Je demeure

Publié le 23 avril 2013 par Paulo Lobo
Tu t'es construit une sacrée belle maison.
J'étais enclin à ne pas vous croire.
Je ne sais pas. Un pressentiment.
Que me disent les pierres? Qu'elles sont sûres de ce qu'elles disent, qu'elles portent le témoignage des siècles, le râle des chevaliers d'antan, le souffle des belles endormies.
Je m'en vais, vous restez, je vous passe le relais. Un jour, vous ferez pareil. Quelle langue est la mienne? Quelle force opposer au mouvement de la vie, au roulement du monde?
Quelle tristesse brandir? Quel cri immensément lyrique? La beauté est une valeur à défendre. Un trésor enfoui qu'on déterre encore et encore. J'ai ce voile dans ma tête qui cache mes soupirs ancrés au port.
Et rien ne coule plus de source.
Alors que l'on nous somme de prendre position. Pour ou contre. Il n'y a pas de neutralité. En ce temps-là, l'Europe plongeait dans la guerre, dans ses années les plus sombres. Les assassinats étaient courants, la vermine écumait les terres, les yeux ne dormaient jamais.
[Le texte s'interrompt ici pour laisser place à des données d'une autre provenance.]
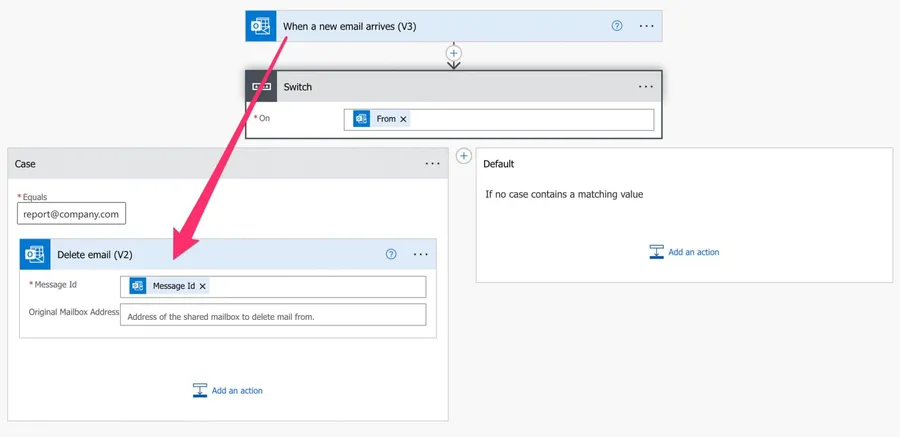Click the Original Mailbox Address field
This screenshot has width=900, height=437.
[x=272, y=315]
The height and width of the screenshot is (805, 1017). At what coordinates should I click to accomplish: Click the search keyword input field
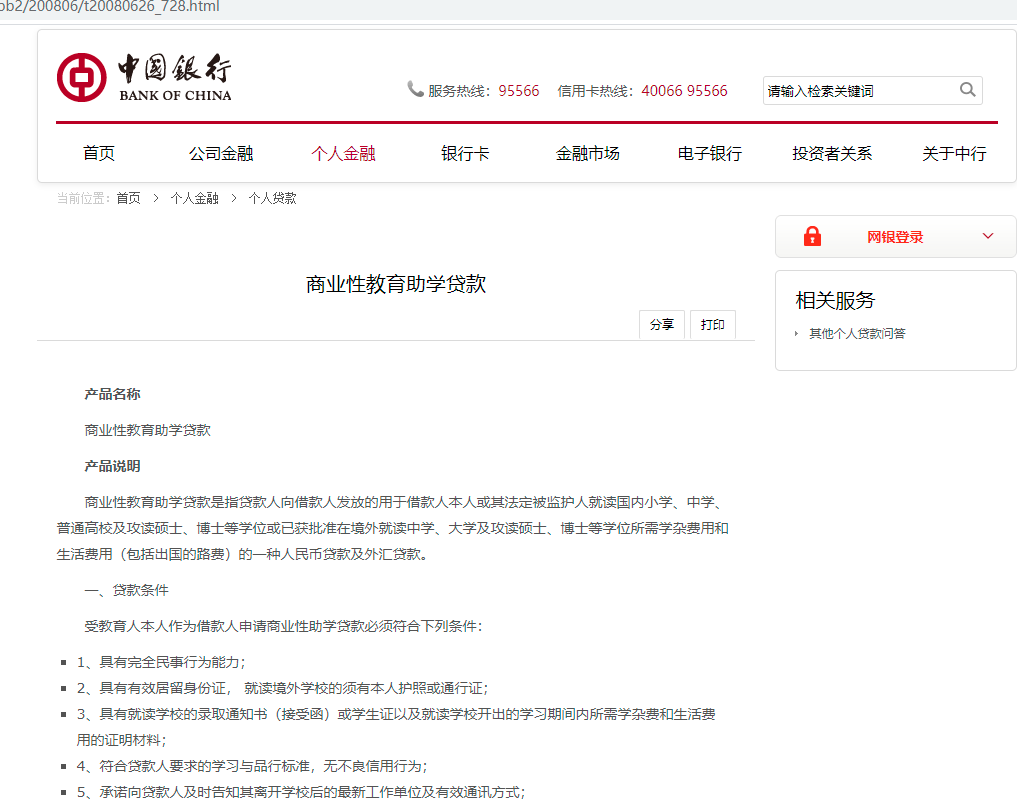858,91
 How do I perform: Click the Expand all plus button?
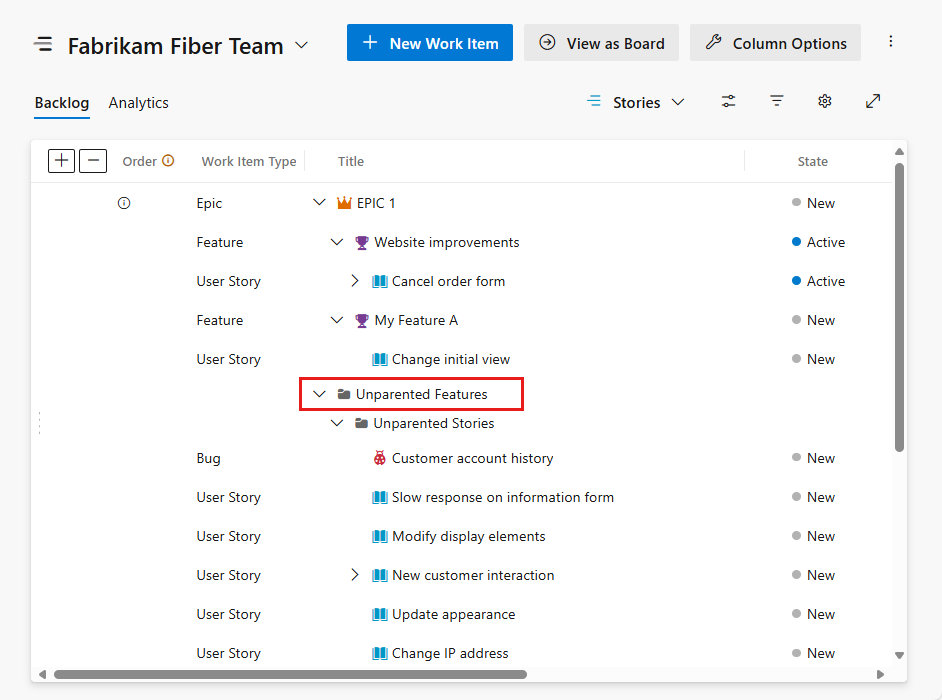[x=61, y=160]
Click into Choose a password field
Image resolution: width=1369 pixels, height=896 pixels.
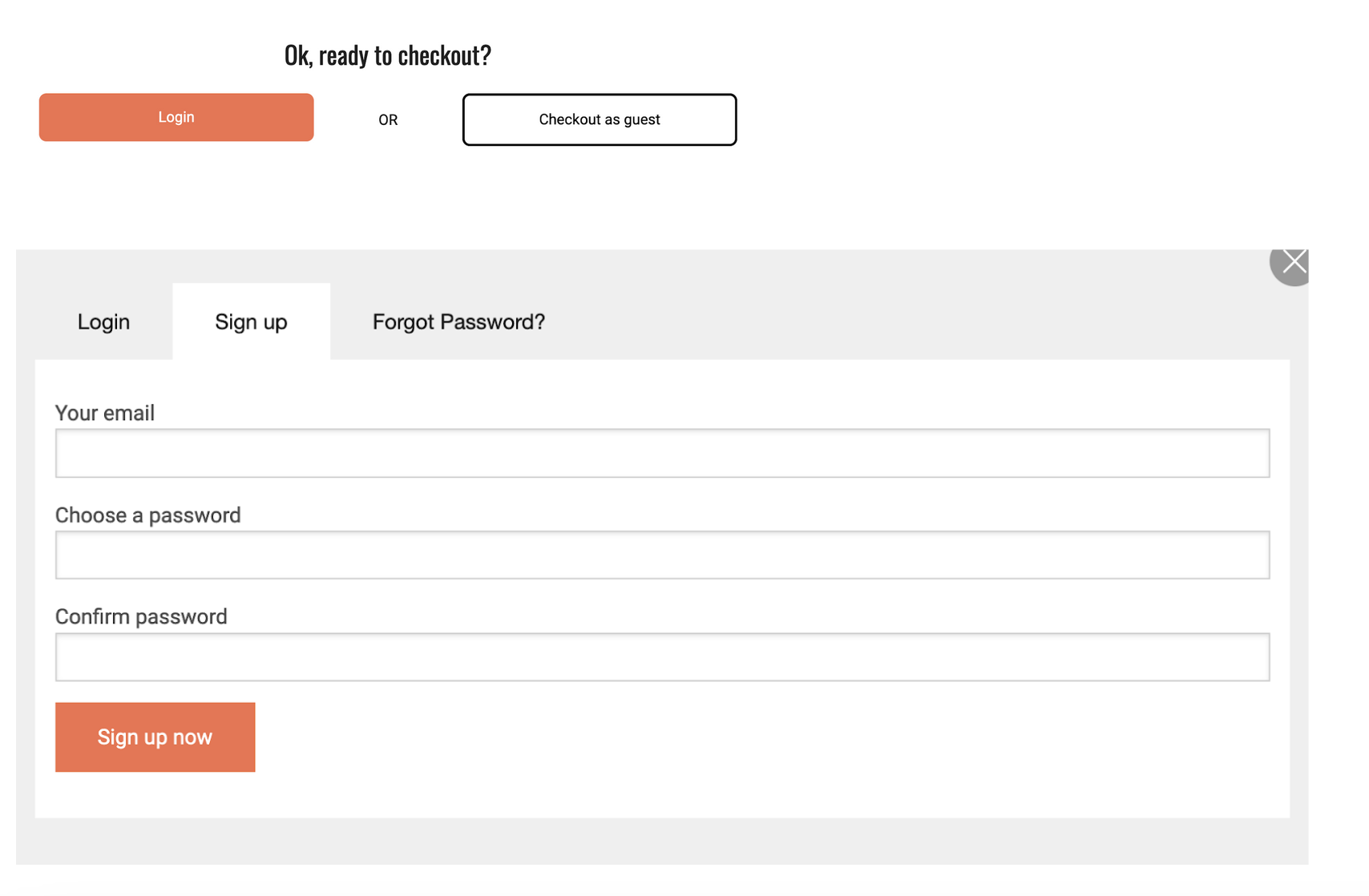tap(662, 555)
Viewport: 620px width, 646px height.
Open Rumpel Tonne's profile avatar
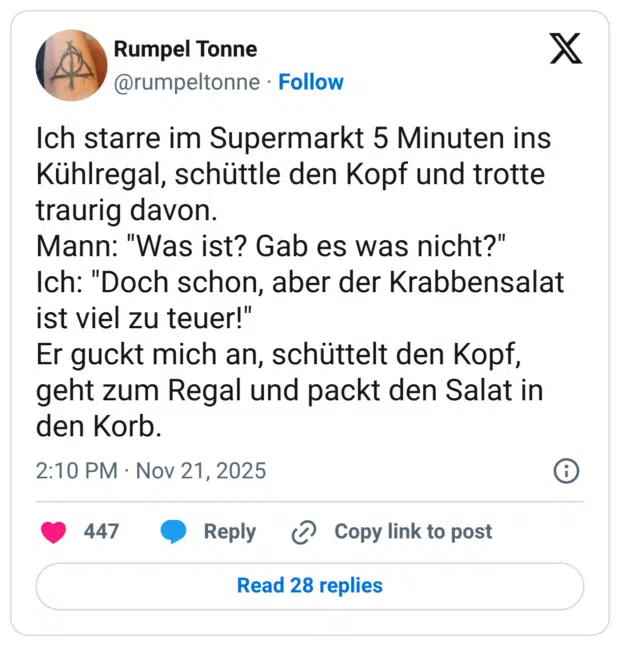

Un jour, je me tus. Je n'avais plus de famille, plus d'amis, plus de compagnons. Mon chemin était pétri de souffrance. Je ne savais pas si je devais avancer, un pas après l'autre, ou me trancher la gorge. Mais la sève qui était en moi était plus forte. Chétivement, je demeurais. Je faisais face, dignement.